**Your instructions**
Begin at the line below that has "Where should I". Stop after the line that has "Viewport: 1630px width, 776px", repeating each line exactly and leaving out the pictures.

**Data excerpts**
Start of Block

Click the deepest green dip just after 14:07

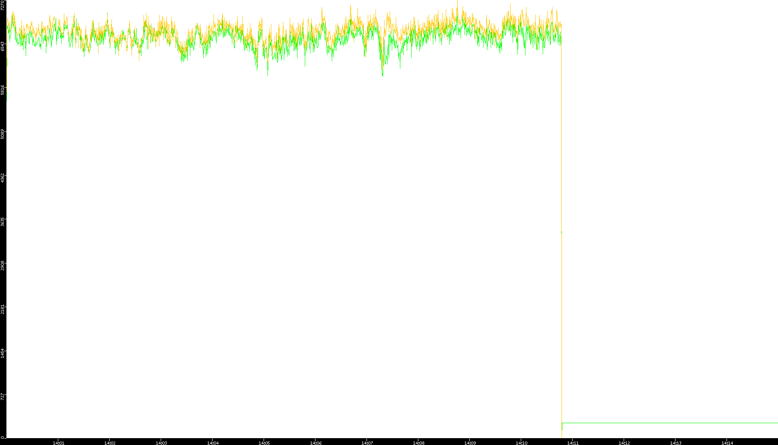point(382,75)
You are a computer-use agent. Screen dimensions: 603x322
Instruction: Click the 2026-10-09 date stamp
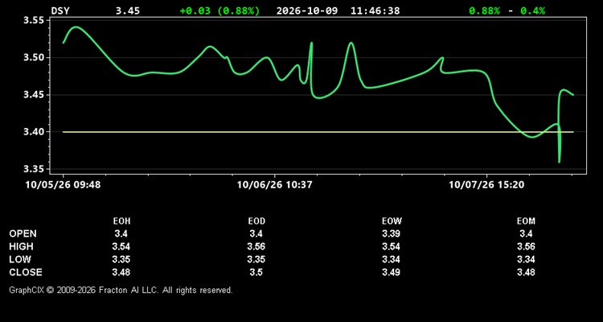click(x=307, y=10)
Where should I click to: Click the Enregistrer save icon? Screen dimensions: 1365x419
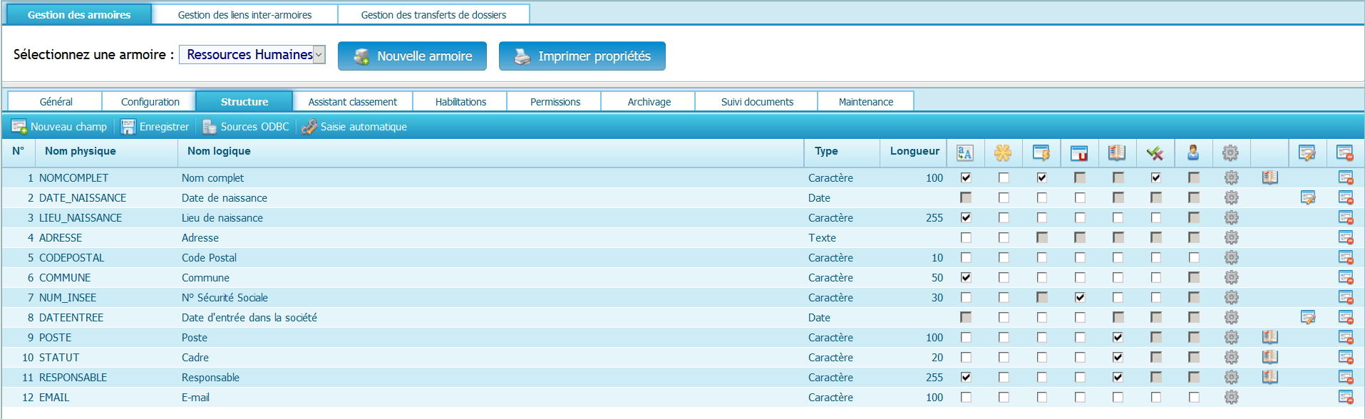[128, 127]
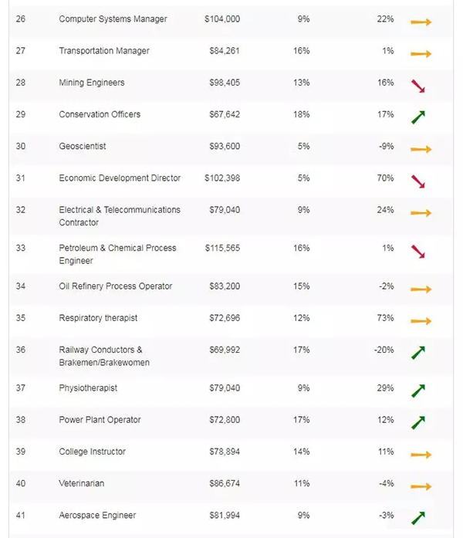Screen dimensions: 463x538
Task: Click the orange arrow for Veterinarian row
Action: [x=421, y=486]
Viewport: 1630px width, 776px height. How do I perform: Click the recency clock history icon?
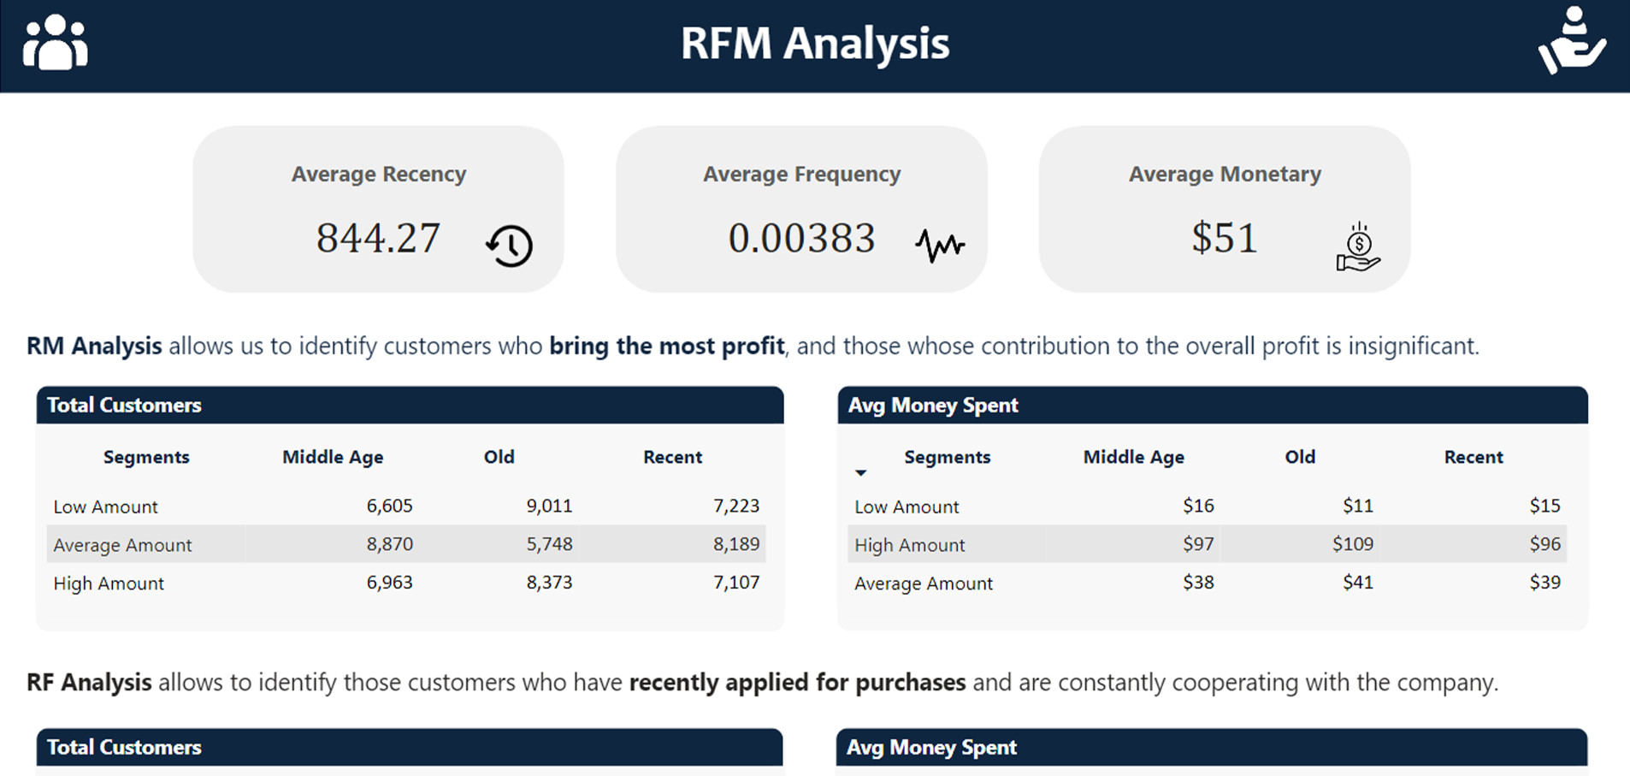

End of Block
Start of Block

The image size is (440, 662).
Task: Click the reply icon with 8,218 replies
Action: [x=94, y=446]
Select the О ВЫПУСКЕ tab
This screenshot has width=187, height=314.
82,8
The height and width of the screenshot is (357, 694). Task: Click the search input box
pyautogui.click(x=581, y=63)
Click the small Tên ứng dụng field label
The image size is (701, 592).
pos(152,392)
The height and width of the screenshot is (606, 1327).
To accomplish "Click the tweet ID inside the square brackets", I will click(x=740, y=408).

End of Block

**Answer to this task**
Where should I click to: Click the Enregistrer save icon? Screen dimensions: 1365x419
[128, 127]
Screen dimensions: 463x538
Task: Click the orange arrow for Veterinarian row
Action: [x=421, y=486]
Viewport: 1630px width, 776px height. How do I perform: Click the recency clock history icon?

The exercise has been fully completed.